From what I found in old handbooks (60's and before, when LF was more
'fashionable' for the commercials) the radiation pattern of a short
vertical is independent of its length (height). Any any antenna less than
10% of the wavelength is consired 'short' (so even the 7S6SAJ guys were
using an electrical short antenna). A short vertical above a perfect ground
has a gain of 4.8dBi, again independent of the antennalength.

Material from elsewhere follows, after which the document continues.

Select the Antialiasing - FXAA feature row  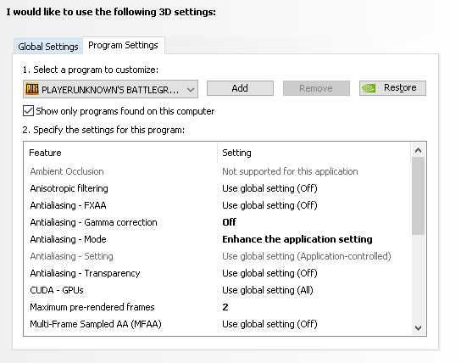[x=217, y=205]
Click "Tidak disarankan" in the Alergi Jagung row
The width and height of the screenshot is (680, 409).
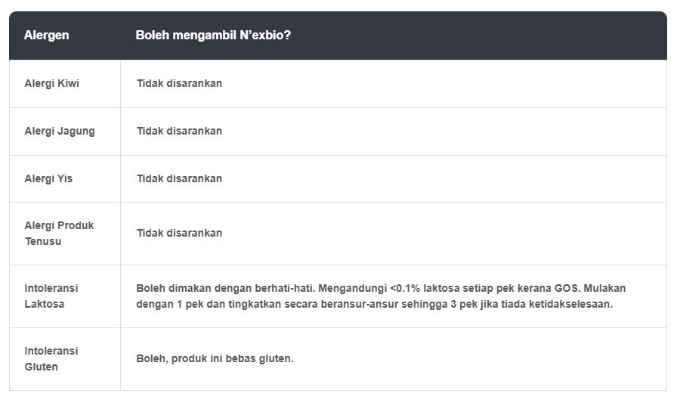coord(179,131)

Regarding the groundresistance the rules was : the lesser the better. No
only for the sake of antenna effeciency but also to avoid radiation at
higher angles. This 'high angle radiation' was for the commercials, who
were only interested in surface wave propagation (stable 24h/day, 365
days/year) not only pure waste but also a source of possible interference
(via ionospheric wave).
But if we want to make 'DX-QSOs' with 1 Watt ERP we defenitely need
ionospheric wave propagation, so producing some higher angle radiation
might be usefull.
So far I have not found too much information about ionospheric propagation
on LF in literature (except for how to avoid it). It would be interesting
to find out what radiation angle is optimal, if the angle is too low then
the signal will bend around the earth (surface wave) and won't 'escape'
into the ionosphere, if the angle is too high then the 'hops' will be
short. Maybe the interesting contributions of OH2LX can help us with that
One remark regarding antenna length :
Despite the fact that radiation pattern and antenna gain are independent of
the lenght a longer antenna has still a big advantage : a higher radiation
resistance. Doubling the length of a short vertical antenna will quadruple
the radiation resistance, this is a 6dB 'gain' due to a better ratio of
radiation resistance versus loss resistance (assuming that the losses are
much higher that the radiation resistance). But you can get exactly the
same effect by quadrupling the TX-power, so in theory you can reach the 1
Watt ERP limit with any antenna if you use adequate power. And, despite
what some try to make us to believe, you cannot hear the difference between
1 Watt ERP from a big antenna with low power or a small antenna with high
power. Of course with a big antenna and high power the 1 Watt ERP limit can
be exceeded significantly, but that is against the legal limitations and I
am sure a real ham will not do that.
As far as I know the only station that got a special permit to run higher
ERP is 7S6SAJ. Congrats to Chister and Co. for the '1kW experiment', they
got a lot interest from all over Europe. Let's hope that this will result
in some more countries becoming active on 136kHz.